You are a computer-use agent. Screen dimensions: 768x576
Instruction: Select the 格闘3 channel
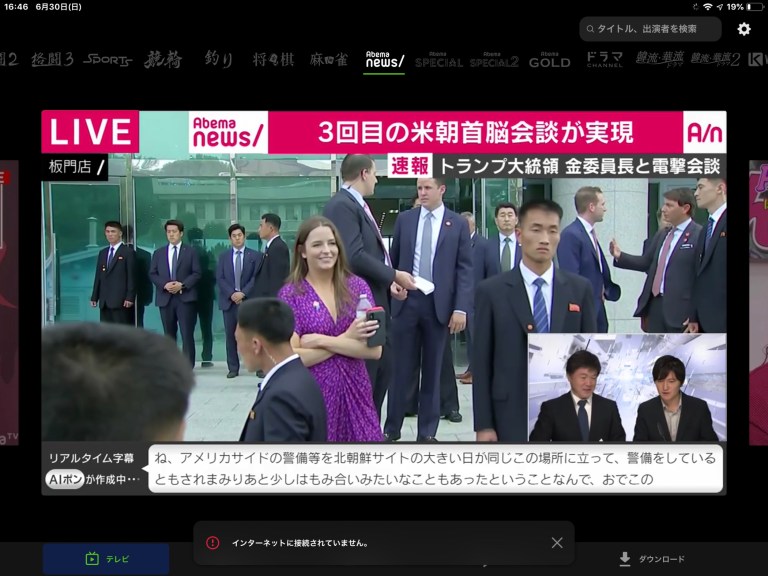coord(52,60)
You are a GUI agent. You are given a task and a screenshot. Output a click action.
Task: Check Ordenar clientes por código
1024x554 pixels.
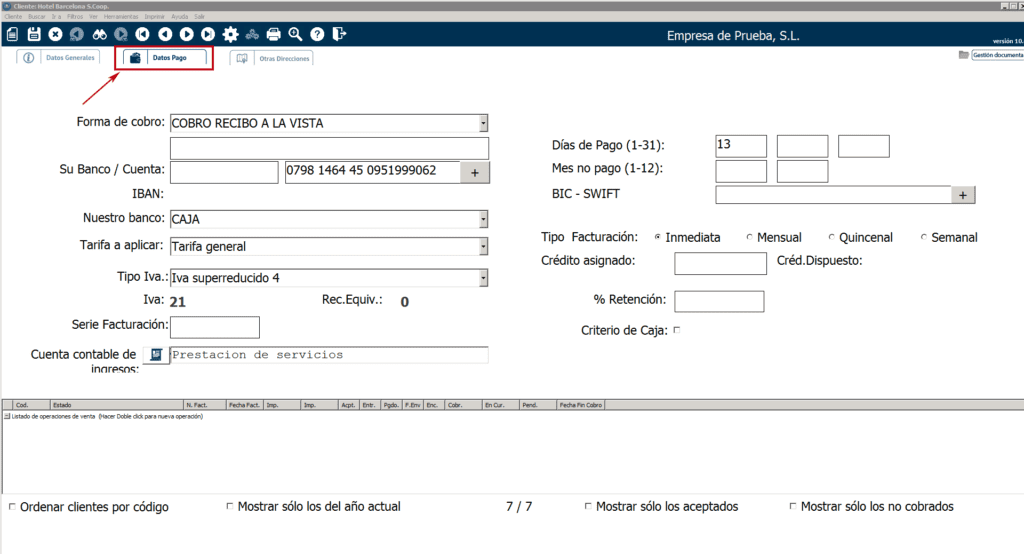coord(12,507)
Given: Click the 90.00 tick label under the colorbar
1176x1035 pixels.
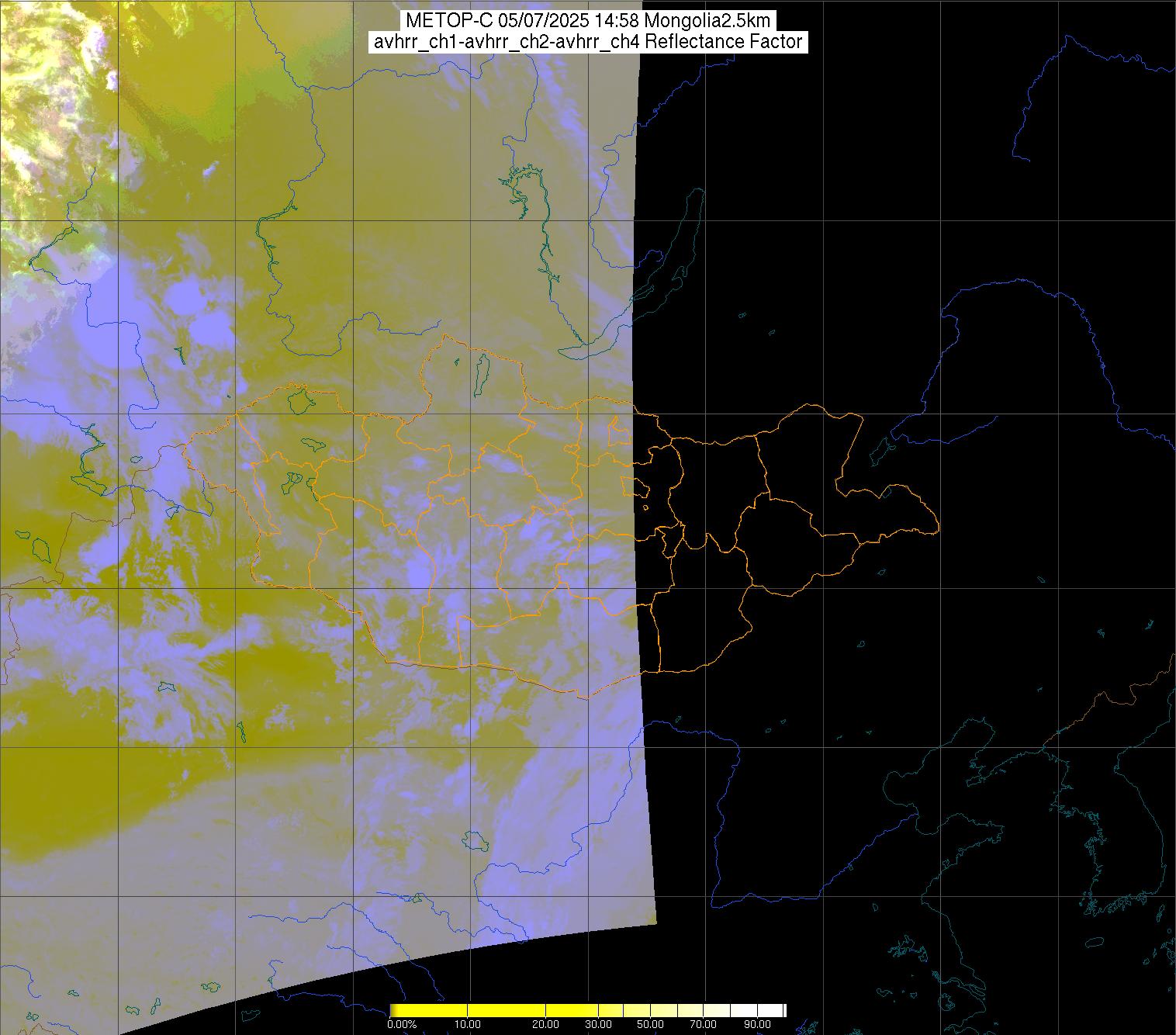Looking at the screenshot, I should [x=758, y=1025].
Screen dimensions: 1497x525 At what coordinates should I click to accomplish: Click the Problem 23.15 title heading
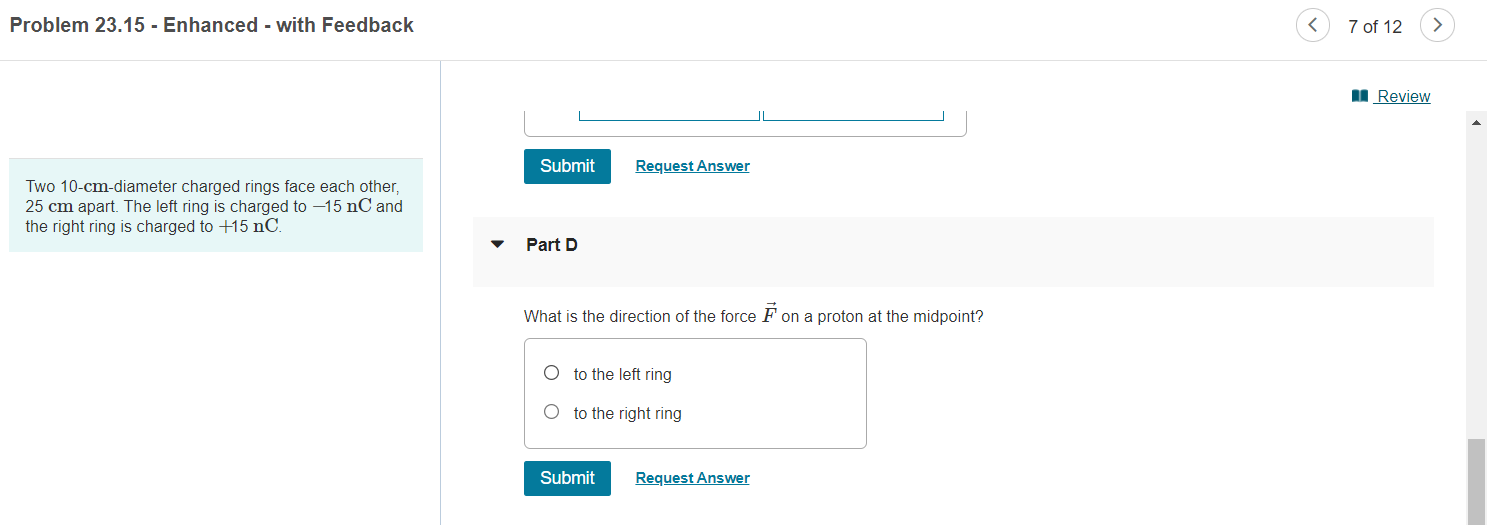(212, 26)
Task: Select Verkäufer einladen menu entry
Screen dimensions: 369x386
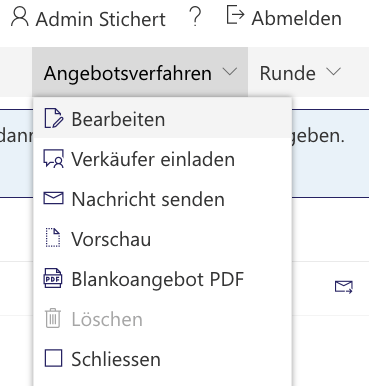Action: point(163,159)
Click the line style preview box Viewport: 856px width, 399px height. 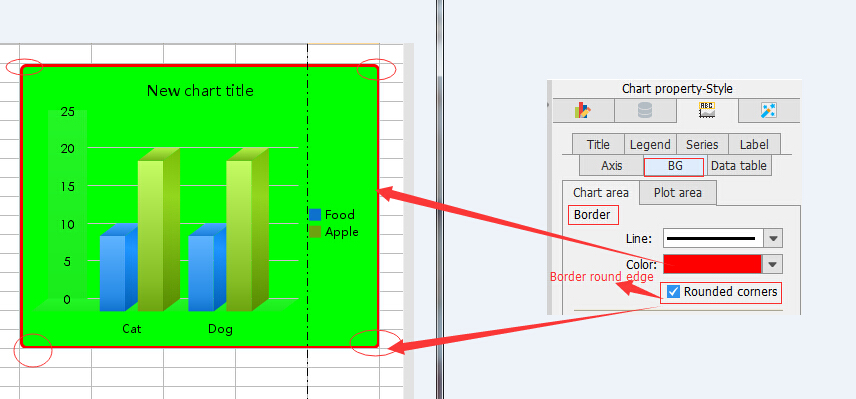coord(712,239)
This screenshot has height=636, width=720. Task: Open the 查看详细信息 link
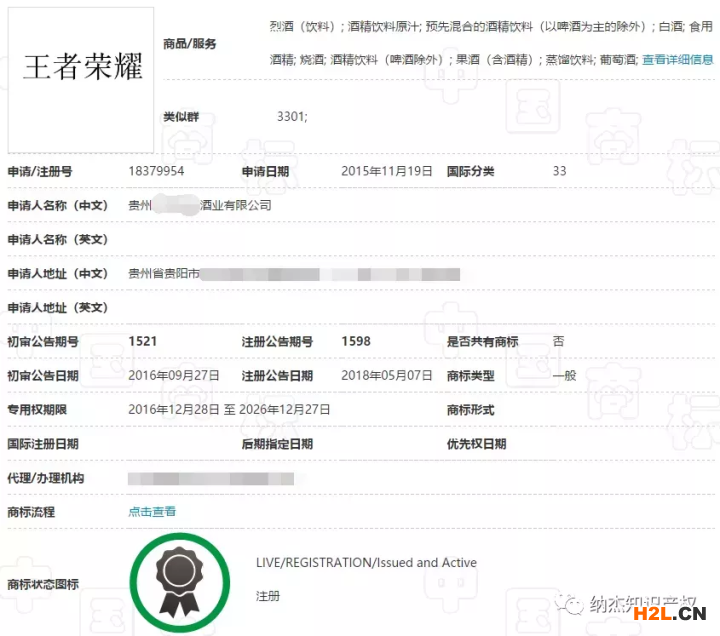point(677,60)
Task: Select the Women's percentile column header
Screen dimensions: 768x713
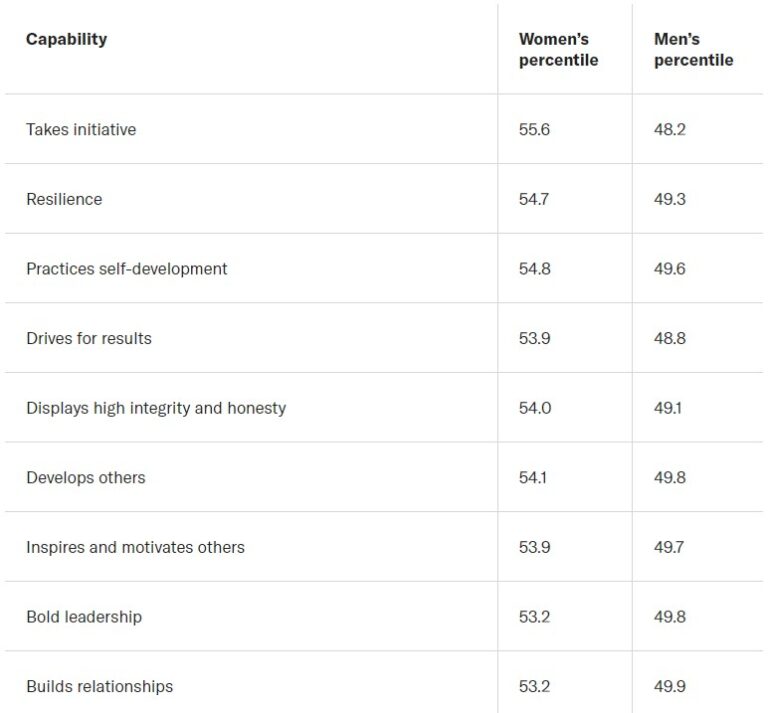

━━━━━━━━━━━━━━━━

- Task statement: Where a line in the records above contains the word "agent", copy that line.

- Exercise output:
You are a computer-use agent. Screen dimensions: 768x576
You are a GUI agent. You are given a task and a screenshot. Output a click action.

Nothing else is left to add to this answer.